Around the world, BLUF and other clubs rely tremendously on volunteers. These are the people who sort out your memberships, and post your newsletters, and talk to bars, and arrange events, and try to make people feel welcome, and all the many, many other things that make the non-commercial side of the leather community what it is.
None of us begrudge doing this. After all, if I did, I could just retire and hand BLUF over to a successor. However, I do think it’s important that people realise that the time spent on the leather scene by volunteers isn’t just the hours they’re visible in front of you at an event.

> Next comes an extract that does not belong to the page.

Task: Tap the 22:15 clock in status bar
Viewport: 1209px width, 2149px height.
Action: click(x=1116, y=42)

Why am I bringing this up? Because over recent months, I’ve had a surprising number of conversations with people from different groups and organisations who have all expressed – often unprompted – similar feelings to my own. And that is that, sometimes, when we go to the events we’ve put time and effort into, we don’t enjoy them as much as we used to, because we end up feeling more like staff than like part of the community we’re trying to serve.

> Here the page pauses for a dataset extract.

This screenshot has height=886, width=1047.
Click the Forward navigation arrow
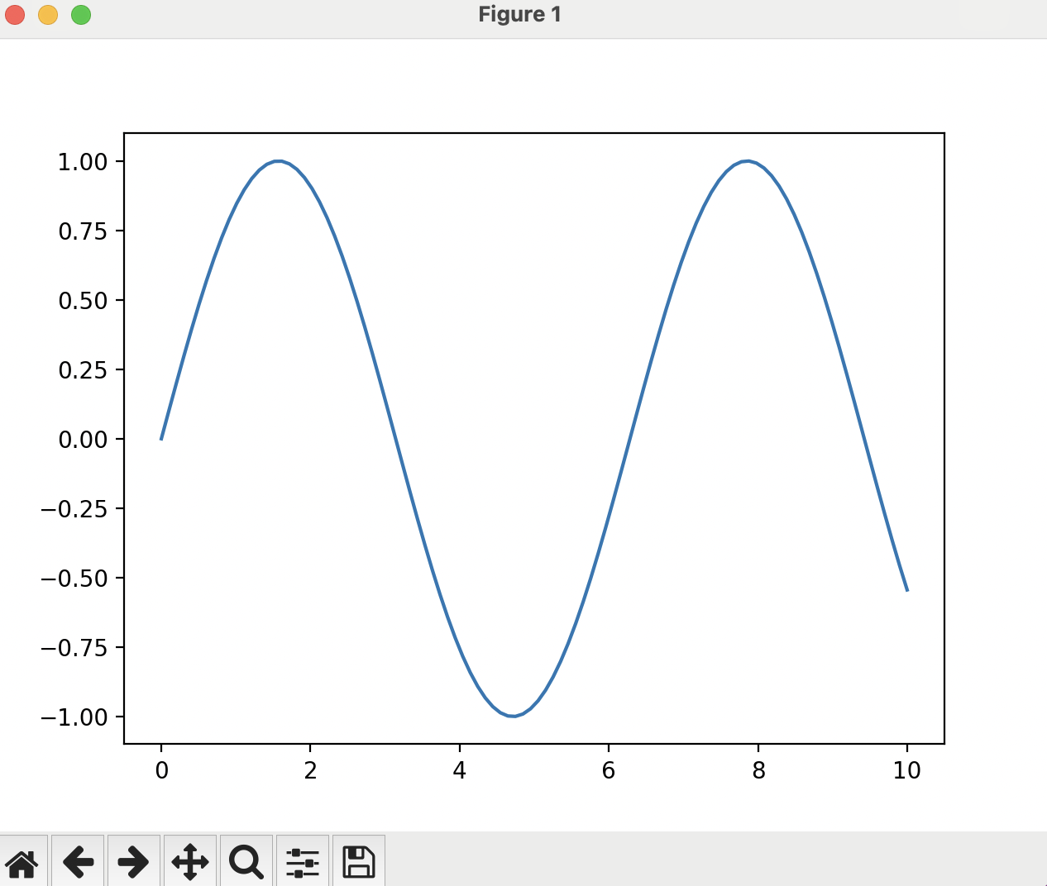coord(134,861)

Perhaps that’s an inevitable side-effect of the fact that there are lots of commercial events where the people looking after you are staff. Or maybe it’s because I’ve not had a real holiday for three years. Whatever the root cause, it’s one reason why, for example, I didn’t march in the leather group at London Pride this year. I was there last year, holding a banner, and organising people to assemble, but I didn’t feel part of it any more.

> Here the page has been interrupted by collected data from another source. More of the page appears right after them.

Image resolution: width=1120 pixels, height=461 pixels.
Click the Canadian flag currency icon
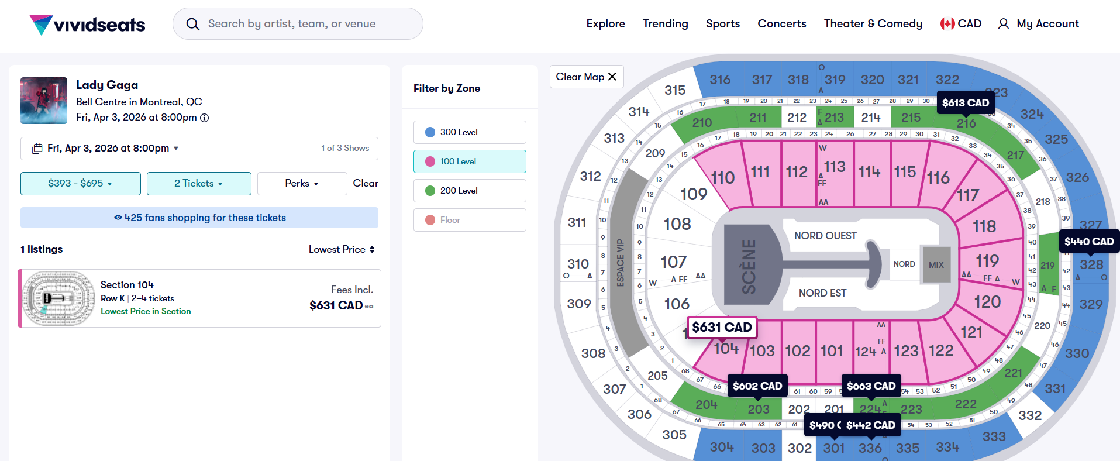pyautogui.click(x=947, y=24)
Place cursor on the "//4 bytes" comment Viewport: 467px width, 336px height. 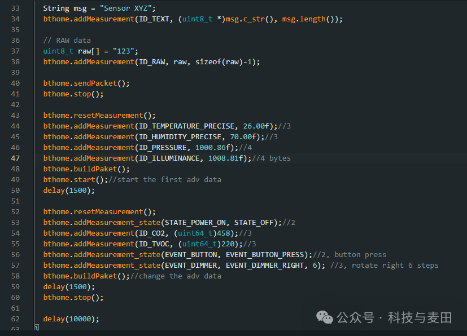271,158
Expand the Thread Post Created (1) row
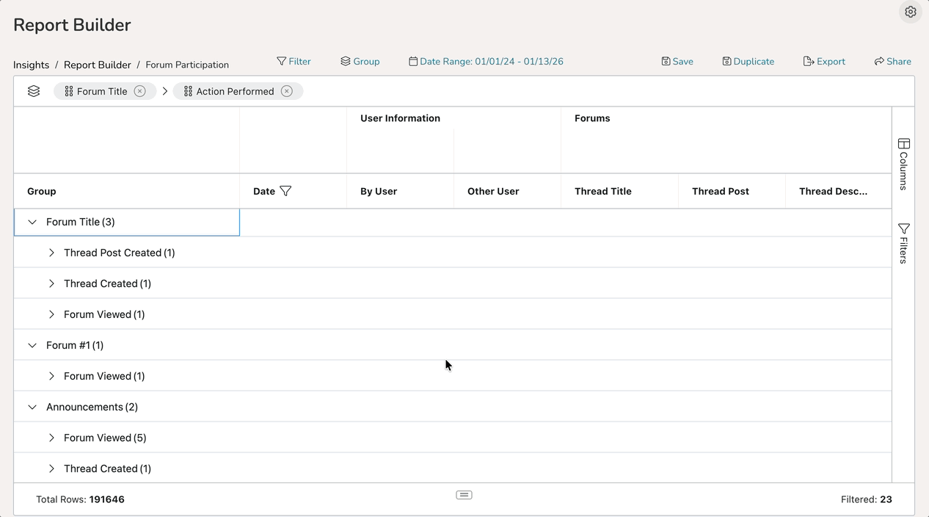Image resolution: width=929 pixels, height=517 pixels. click(x=51, y=253)
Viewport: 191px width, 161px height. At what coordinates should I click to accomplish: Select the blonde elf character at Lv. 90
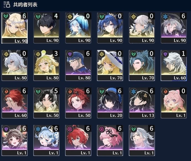(x=14, y=28)
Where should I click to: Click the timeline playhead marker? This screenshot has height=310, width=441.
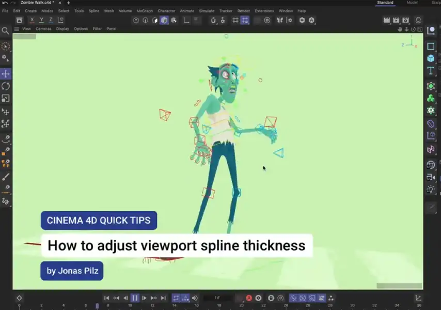pos(97,306)
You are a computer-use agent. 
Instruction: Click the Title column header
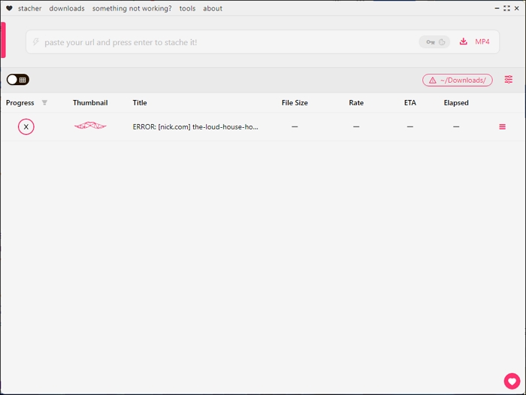[x=140, y=103]
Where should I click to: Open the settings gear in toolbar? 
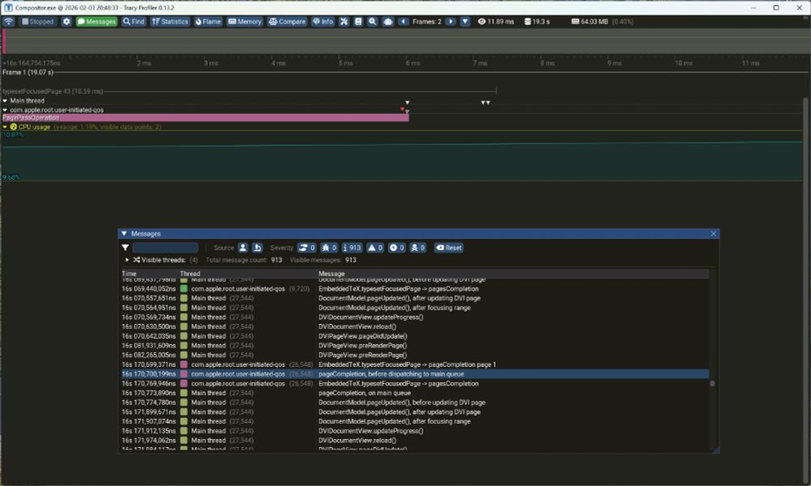[67, 22]
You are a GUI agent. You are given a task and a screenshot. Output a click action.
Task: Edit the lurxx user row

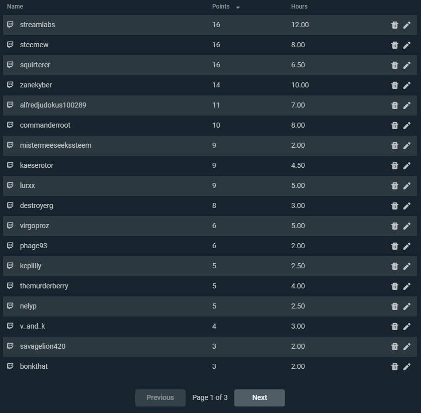pyautogui.click(x=407, y=186)
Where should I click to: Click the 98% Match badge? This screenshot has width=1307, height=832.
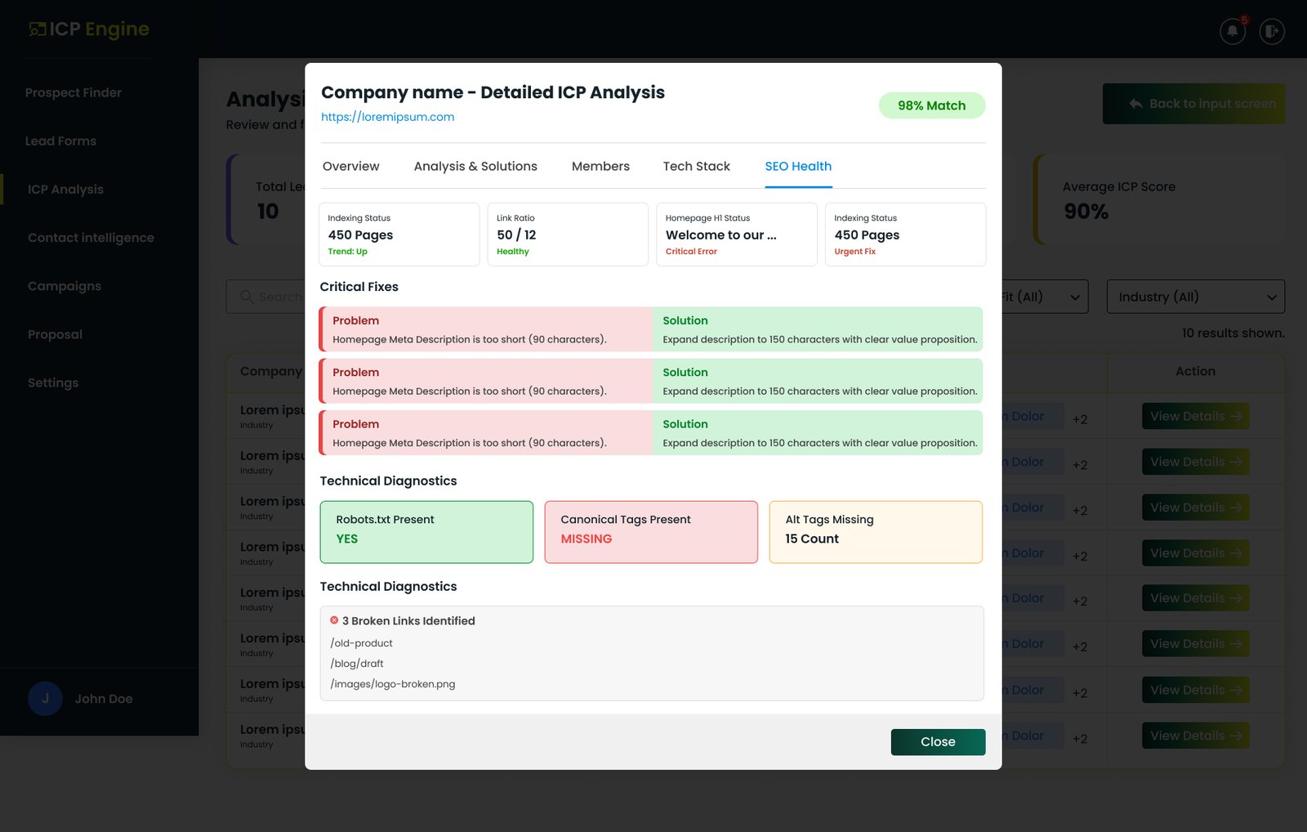pyautogui.click(x=932, y=105)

People who volunteer accept that, to a degree, when they go to events it can be a bit of a busman’s holiday. I know that at Folsom Europe, I’ll be chatting to plenty of people and answering their questions about BLUF. That goes with the territory.
However, there are times when, even as volunteers, we do want to soak up the atmosphere around us, and feel part of something. We don’t necessarily want to be asked right now why there was a problem with the cloakroom at an event last month, or why it takes so long for something to be done. So if someone asks you to talk about it later, respect that.
Of course constructive criticism is welcome – and even more welcome is people who want to become involved themselves. Most clubs would love to do more things that their members like – but it takes time and effort. If you don’t like what’s being done, why not offer to help? If you think an event should happen in a certain place, offer to talk to the venue and see if you can arrange it. If you believe someone’s made a wrong decision, explain calmly, instead of calling them names.
Volunteers are precious, and the lifeblood of many, many leather organisations. They’re also people just like you. They aren’t a punching bag, and they aren’t on duty all the time. So please don’t treat them like the help. If you do they may well start to walk away.